Hence, $$\frac{\mathbf{I} \pm \boldsymbol{\sigma}_m}{2} \frac{\mathbf{I} \pm \boldsymbol{\tau}_n}{2} \ket{A} = \frac{\mathbf{I} \pm \boldsymbol{\sigma}_m}{2} \left(\frac{\mathbf{I} \pm \boldsymbol{\tau}_n}{2} \ket{A}\right) \in \mathbf{LS}\left\{\ket{\pm m_\sigma}\right\}$$ is in the eigenspace of $\boldsymbol{\sigma}_m$.

But, on the other hand, $$\frac{\mathbf{I} \pm \boldsymbol{\tau}_n}{2} \frac{\mathbf{I} \pm \boldsymbol{\sigma}_m}{2} \ket{A} = \frac{\mathbf{I} \pm \boldsymbol{\tau}_n}{2} \left(\frac{\mathbf{I} \pm \boldsymbol{\sigma}_m}{2} \ket{A}\right) \in \mathbf{LS}\left\{\ket{\pm n_\tau}\right\}$$ is in the eigenspace of $\boldsymbol{\tau}_n$.

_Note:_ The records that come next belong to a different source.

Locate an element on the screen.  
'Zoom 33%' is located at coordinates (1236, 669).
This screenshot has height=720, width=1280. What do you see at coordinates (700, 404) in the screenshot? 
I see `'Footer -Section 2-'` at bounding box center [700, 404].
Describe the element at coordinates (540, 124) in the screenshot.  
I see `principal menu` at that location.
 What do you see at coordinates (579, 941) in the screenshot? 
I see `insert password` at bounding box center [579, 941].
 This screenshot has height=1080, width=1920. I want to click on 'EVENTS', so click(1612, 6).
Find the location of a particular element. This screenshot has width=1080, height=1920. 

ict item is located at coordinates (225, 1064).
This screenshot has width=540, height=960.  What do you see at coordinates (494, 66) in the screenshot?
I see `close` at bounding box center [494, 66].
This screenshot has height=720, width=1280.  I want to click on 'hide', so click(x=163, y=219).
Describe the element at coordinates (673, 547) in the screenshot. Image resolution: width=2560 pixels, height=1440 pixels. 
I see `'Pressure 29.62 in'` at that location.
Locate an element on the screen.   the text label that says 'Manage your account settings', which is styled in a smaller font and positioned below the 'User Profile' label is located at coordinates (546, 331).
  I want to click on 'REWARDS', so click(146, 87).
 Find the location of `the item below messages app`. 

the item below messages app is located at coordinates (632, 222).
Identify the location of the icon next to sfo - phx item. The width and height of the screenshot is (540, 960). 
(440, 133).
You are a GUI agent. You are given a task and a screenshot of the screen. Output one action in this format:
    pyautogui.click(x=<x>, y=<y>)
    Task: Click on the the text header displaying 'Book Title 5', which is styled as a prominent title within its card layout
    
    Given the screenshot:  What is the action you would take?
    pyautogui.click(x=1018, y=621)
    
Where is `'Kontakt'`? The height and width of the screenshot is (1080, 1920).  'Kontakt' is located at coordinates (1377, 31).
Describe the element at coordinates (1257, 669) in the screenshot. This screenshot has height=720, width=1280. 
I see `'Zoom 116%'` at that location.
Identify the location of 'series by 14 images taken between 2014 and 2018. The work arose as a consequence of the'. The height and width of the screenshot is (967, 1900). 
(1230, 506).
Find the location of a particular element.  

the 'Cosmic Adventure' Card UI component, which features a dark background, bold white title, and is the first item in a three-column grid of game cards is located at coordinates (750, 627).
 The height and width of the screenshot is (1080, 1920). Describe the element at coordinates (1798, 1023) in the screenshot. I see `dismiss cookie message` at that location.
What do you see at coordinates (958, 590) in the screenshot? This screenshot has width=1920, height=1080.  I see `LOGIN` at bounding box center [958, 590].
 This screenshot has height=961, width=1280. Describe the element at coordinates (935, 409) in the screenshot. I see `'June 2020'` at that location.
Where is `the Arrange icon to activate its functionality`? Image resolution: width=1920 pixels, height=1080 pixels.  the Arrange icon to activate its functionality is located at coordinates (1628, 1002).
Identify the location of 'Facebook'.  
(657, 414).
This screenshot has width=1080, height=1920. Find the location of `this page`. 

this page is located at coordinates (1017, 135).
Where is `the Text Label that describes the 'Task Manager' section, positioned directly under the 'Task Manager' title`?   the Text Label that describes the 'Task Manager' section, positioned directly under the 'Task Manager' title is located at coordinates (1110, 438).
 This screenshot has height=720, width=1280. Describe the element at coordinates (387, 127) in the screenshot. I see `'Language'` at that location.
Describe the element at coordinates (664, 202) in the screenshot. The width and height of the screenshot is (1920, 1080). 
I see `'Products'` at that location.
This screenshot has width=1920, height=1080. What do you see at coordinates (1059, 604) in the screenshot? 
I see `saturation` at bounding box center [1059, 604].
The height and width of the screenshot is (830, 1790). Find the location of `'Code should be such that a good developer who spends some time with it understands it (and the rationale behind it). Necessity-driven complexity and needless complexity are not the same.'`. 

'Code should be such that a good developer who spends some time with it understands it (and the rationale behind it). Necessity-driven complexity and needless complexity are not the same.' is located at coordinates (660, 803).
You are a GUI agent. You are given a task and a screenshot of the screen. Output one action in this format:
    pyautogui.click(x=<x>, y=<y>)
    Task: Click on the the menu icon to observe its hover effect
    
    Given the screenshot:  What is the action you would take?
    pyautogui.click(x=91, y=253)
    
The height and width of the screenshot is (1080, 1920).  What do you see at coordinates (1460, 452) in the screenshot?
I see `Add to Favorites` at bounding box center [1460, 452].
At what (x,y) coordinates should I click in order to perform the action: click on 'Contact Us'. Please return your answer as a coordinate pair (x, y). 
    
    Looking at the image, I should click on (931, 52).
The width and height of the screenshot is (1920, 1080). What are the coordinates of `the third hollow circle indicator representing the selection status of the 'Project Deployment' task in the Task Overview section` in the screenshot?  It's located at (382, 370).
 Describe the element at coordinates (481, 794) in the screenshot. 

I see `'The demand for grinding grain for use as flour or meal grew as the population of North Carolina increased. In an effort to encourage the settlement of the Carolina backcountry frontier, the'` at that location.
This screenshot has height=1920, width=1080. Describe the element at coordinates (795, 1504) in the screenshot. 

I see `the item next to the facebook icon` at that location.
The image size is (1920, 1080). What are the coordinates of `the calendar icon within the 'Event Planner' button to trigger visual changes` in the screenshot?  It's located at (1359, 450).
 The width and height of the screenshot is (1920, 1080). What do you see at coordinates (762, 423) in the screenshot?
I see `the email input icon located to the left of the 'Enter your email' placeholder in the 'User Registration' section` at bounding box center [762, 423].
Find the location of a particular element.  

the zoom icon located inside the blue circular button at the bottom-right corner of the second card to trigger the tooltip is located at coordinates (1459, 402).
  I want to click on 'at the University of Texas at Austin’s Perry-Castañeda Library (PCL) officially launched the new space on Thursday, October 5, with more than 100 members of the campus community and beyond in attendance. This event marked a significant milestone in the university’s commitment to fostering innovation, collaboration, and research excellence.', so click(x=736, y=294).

Because the operators commute, the resulting state is the same for both results, so the compound operator projects a state such that the first electron lies in the eigenspace of $\boldsymbol{\sigma}_m$ and the second electron lies in the eigenspace of $\boldsymbol{\tau}_n$ simultaneously.

Nb. Notice that the compatibility of the double-electron projections does not depend on the single-electron projection being compatible with itself. In fact, for $\hat{m} \neq \hat{n}$, $\sigma_m \sigma_n \neq \sigma_n \sigma_m$.